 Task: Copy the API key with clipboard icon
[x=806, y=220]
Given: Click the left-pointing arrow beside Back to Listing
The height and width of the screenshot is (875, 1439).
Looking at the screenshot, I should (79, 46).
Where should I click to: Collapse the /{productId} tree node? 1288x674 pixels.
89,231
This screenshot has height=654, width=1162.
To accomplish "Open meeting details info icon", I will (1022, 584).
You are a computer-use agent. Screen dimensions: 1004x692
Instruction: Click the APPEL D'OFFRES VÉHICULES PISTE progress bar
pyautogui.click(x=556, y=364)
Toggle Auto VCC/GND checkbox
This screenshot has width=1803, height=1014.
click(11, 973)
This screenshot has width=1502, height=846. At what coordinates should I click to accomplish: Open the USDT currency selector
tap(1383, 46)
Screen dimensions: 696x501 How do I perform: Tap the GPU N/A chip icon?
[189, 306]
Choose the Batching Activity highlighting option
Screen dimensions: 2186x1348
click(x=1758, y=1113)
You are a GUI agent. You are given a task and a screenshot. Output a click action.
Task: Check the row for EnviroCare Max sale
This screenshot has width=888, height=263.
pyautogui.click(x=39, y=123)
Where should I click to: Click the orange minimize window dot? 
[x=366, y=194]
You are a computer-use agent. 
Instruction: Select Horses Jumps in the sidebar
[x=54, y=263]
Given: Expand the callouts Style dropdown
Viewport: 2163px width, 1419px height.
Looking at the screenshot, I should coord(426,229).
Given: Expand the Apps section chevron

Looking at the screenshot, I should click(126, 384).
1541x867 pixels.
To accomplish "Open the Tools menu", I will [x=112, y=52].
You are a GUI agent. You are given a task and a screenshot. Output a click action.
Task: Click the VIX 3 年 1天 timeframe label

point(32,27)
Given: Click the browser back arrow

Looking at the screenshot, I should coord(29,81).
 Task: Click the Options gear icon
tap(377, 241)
☆ ☆ ☆ ☆ ☆ ☆ ☆
- [Activity]: The records above are to be returned exactly as they appear.

- [Expected answer]:
 Task: Copy the API key with clipboard icon
[x=806, y=220]
Given: Click the left-pointing arrow beside Back to Listing
The height and width of the screenshot is (875, 1439).
Looking at the screenshot, I should (79, 46).
Where should I click to: Collapse the /{productId} tree node? 1288x674 pixels.
89,231
This screenshot has height=654, width=1162.
To accomplish "Open meeting details info icon", I will (1022, 584).
You are a computer-use agent. Screen dimensions: 1004x692
Instruction: Click the APPEL D'OFFRES VÉHICULES PISTE progress bar
pyautogui.click(x=556, y=364)
Toggle Auto VCC/GND checkbox
This screenshot has width=1803, height=1014.
click(11, 973)
This screenshot has width=1502, height=846. At what coordinates should I click to accomplish: Open the USDT currency selector
tap(1383, 46)
Screen dimensions: 696x501 How do I perform: Tap the GPU N/A chip icon?
[189, 306]
Choose the Batching Activity highlighting option
Screen dimensions: 2186x1348
click(x=1758, y=1113)
You are a GUI agent. You are given a task and a screenshot. Output a click action.
Task: Check the row for EnviroCare Max sale
This screenshot has width=888, height=263.
pyautogui.click(x=39, y=123)
Where should I click to: Click the orange minimize window dot? 
[x=366, y=194]
You are a computer-use agent. 
Instruction: Select Horses Jumps in the sidebar
[x=54, y=263]
Given: Expand the callouts Style dropdown
Viewport: 2163px width, 1419px height.
Looking at the screenshot, I should coord(426,229).
Given: Expand the Apps section chevron

Looking at the screenshot, I should click(126, 384).
1541x867 pixels.
To accomplish "Open the Tools menu", I will [x=112, y=52].
You are a GUI agent. You are given a task and a screenshot. Output a click action.
Task: Click the VIX 3 年 1天 timeframe label

point(32,27)
Given: Click the browser back arrow

Looking at the screenshot, I should coord(29,81).
 Task: Click the Options gear icon
tap(377, 241)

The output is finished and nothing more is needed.